Start of SOURCE DATA
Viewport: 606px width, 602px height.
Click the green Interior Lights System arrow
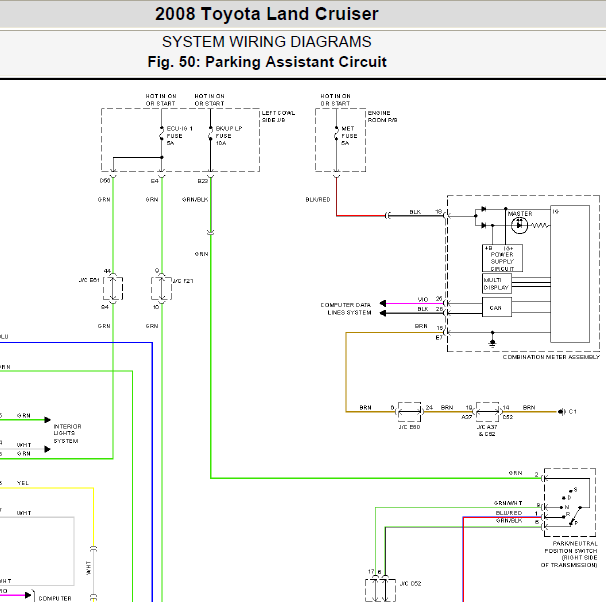point(47,420)
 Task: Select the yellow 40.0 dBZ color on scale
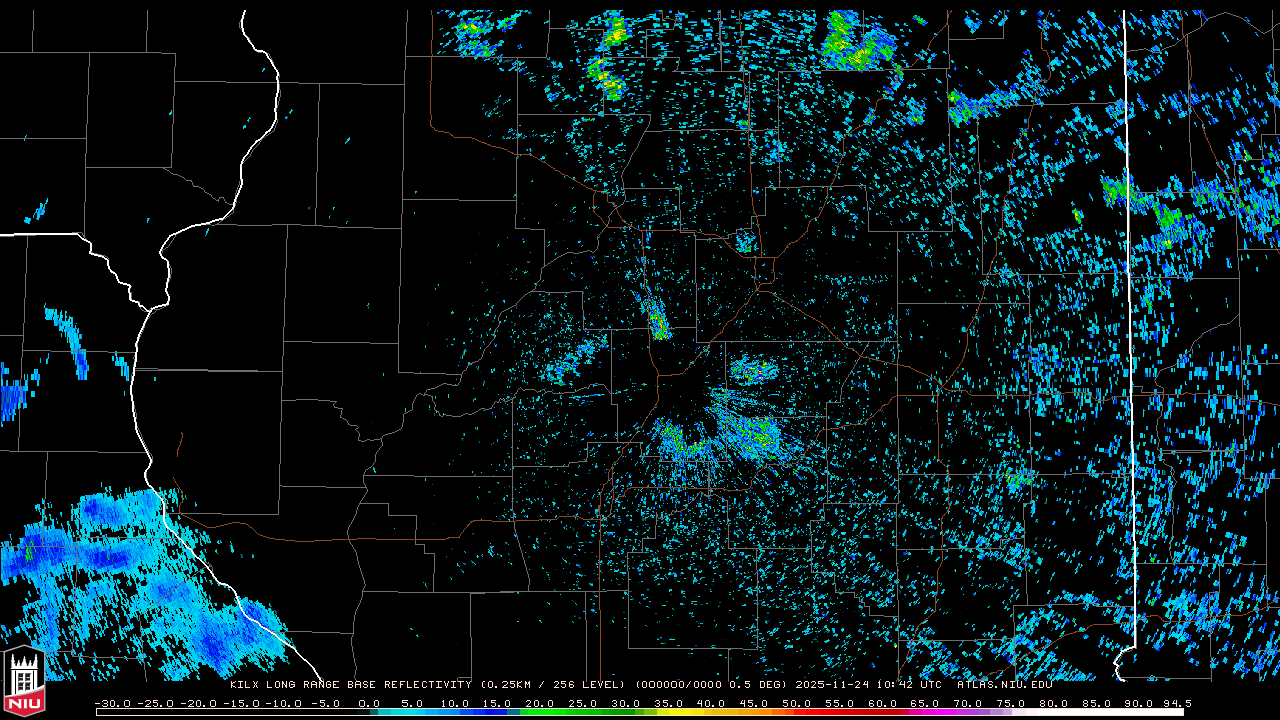pyautogui.click(x=710, y=712)

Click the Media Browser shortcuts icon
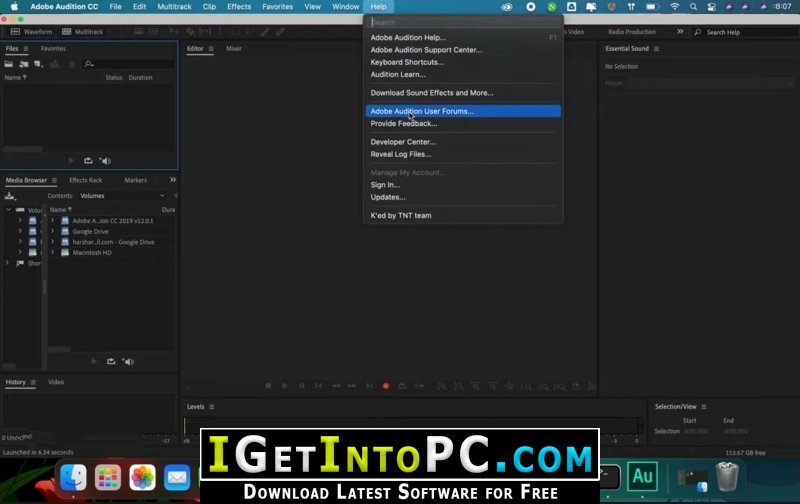point(10,196)
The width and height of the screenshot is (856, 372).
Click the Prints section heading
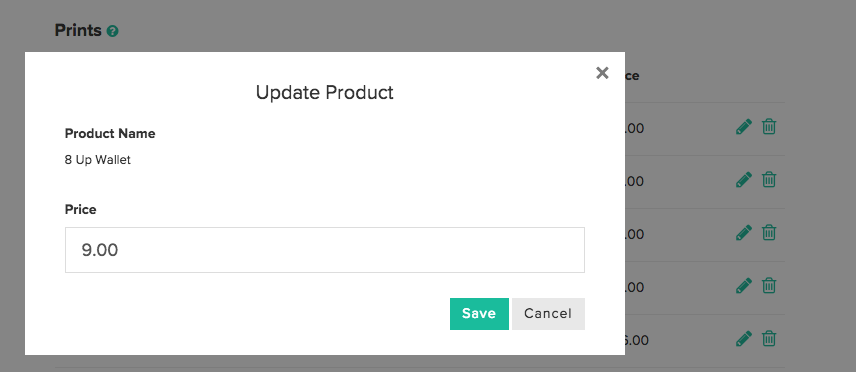[x=78, y=31]
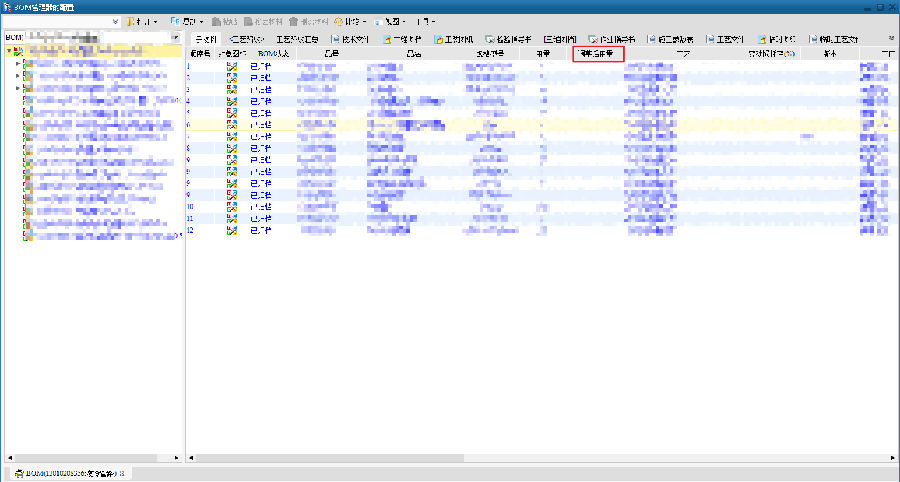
End of SOURCE DATA
* _WHAT THE TASK ASKS_: Working down from the line with "Click the Media Browser shortcuts icon", copy each line exactly until the last line of the entries, which is also included. Omit the pictures.

* _RESULT OF THIS EXERCISE_:
Click the Media Browser shortcuts icon
point(10,196)
The width and height of the screenshot is (856, 372).
Click the Prints section heading
[x=78, y=31]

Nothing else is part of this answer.